A British paedophile who defiled young street boys in Kenya for 16 years has been sentenced to 17 years in prison by a UK court.

Simon Harris had been found guilty on December 16, last year, of abusing young Kenyan boys, as well as possessing indecent images of children, when he was working as the director of a children’s charity in Kenya.

The trial against him represented an innovative use of technology and a unique collaboration between UK an Kenya police and human rights agencies, including the International Justice Mission (IJM), Kenya.

The victims said Harris sexually assaulted them and threatened them with violence when he was living there from 1996 to 2013.

The boys come from extremely difficult backgrounds. Most are orphans, and all of them spent time living in poverty on the streets.


Many of the survivors who participated in the trial have still not disclosed the abuse to their families or community for fear of additional stigma and shame.

One of the boys who testified during the trial committed suicide on December 7, days before the verdict.

Their testimonies appeared in a British courtroom via live-streaming video from Kenya, more than 6,500 miles away.

Harris, a former head of the gap-year charity VAE, was found guilty of eight charges of assaulting children and four counts of possessing indecent images.

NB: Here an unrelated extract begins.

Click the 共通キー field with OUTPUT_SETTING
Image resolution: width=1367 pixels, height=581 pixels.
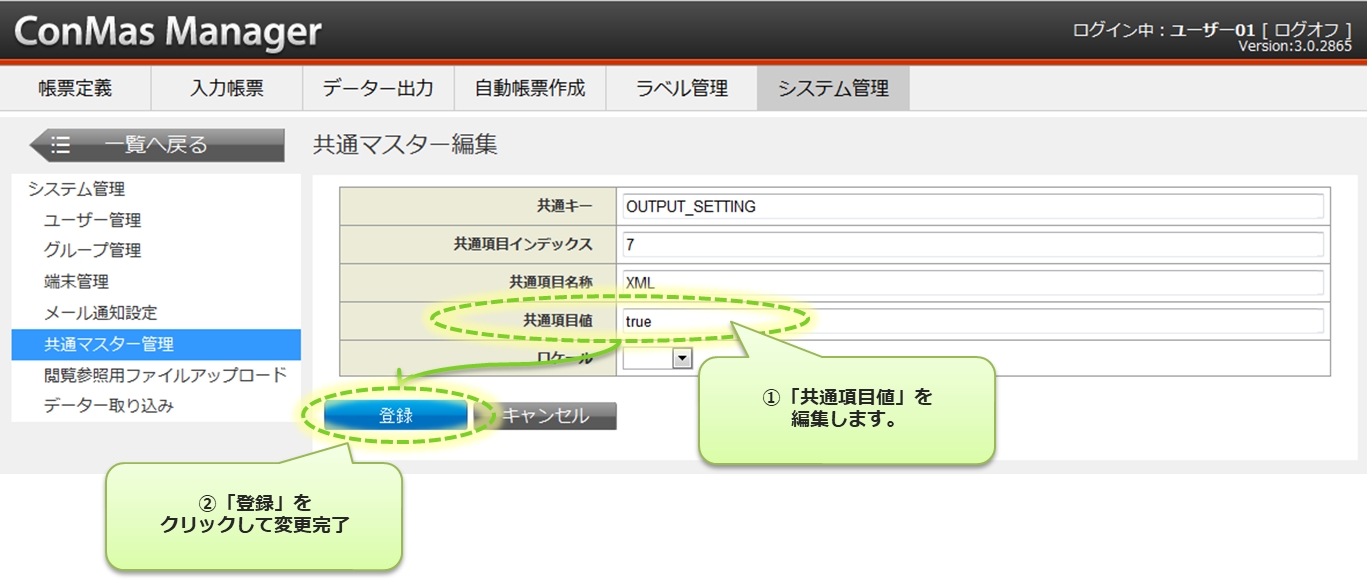tap(970, 207)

Witnesses described how Harris would invite vulnerable boys to his house near Gilgil, known as “The Green House”, using gifts of money or food, and then give them odd jobs or a place to stay to gain their trust.

Harris then sexually abused them in his bed, and many victims say he threatened to hurt them if they told anyone. This abuse went on for years.

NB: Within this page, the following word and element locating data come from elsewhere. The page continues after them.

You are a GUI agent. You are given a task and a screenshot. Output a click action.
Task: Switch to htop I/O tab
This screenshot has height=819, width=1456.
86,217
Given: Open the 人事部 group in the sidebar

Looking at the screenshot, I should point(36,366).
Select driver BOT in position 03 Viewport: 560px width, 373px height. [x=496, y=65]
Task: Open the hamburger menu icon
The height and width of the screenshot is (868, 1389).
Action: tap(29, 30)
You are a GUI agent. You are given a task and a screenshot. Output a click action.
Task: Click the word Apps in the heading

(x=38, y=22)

“Harris is among the most prolific child sex offenders I have ever come across,” Kelvin Lay, senior investigation officer from Britain’s Child Online Exploitation and Online Protection unit (CEOP).


Allegations of Harris’ abuse were brought to light in early 2013 by a British documentary crew profiling the street children.

They reported the case to British police, who travelled to Kenya and invited help from Kenyan police and IJM staff in gathering evidence and interviewing potential victims.

IJM social workers facilitated key psychosocial support as each victim came forward.

Harris was charged under the UK’s Sexual Offences Act of 2003, which allows British nationals to be held accountable for abuse committed abroad-the first time this law has been used for offences in Africa. Harris denied all of the charges from Kenya.

When the trial began in the UK in October 2014, IJM Social Worker Esther Njuguna acted as lead translator and aftercare support for witnesses testifying on live video from Kenya.

This made it possible for each victim’s story to be heard in a comfortable environment, allowing the truth to come to light without interference.